On January 9, the state Supreme Court issued an order that said the Legislature is not on target to hit a constitutionally-required K-12 education funding level by the 2017-18 school year. And in a controversial move, the court also ordered state lawmakers to submit a complete plan by April 30 to detail how the state will fully pay for basic education. Not everyone on the court agreed though. Justice Jim Johnson, in a dissent to order, said: “Put simply, the founders did not intend for this court to act in such a role and, more importantly, prohibited exercise of such self-granted power.” As you might expect, this altered the legislative landscape when state lawmakers arrived in Olympia four days later.

Important questions

State lawmakers have been contemplating some importation questions.

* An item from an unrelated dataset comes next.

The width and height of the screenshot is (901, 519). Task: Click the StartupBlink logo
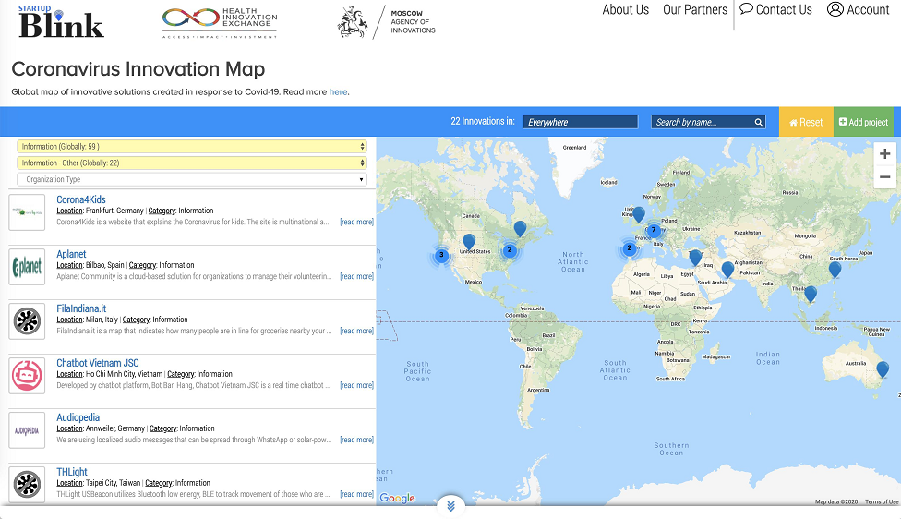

First, were the new, large investments and reforms made in K-12 education in the 2013-15 operating budget sufficient enough to put the state on a path to meet the education funding level target by 2017? Second, in a supplemental budget year when normally only small adjustments are made to the operating budget, should large, additional investments be made in K-12 education and, if so, what? Finally, did our state Supreme Court cross that very important, constitutional separation of powers line with its recent order?


In the most bipartisan operating budget in more than 20 years, the Legislature allocated $15.1 billion for K-12 education – representing a 11.4 percent increase in K-12 education spending and a 57 percent increase for early learning spending. Of this $1.6 billion increase from the previous two-year budget cycle, more than $1 billion was McCleary-related investments.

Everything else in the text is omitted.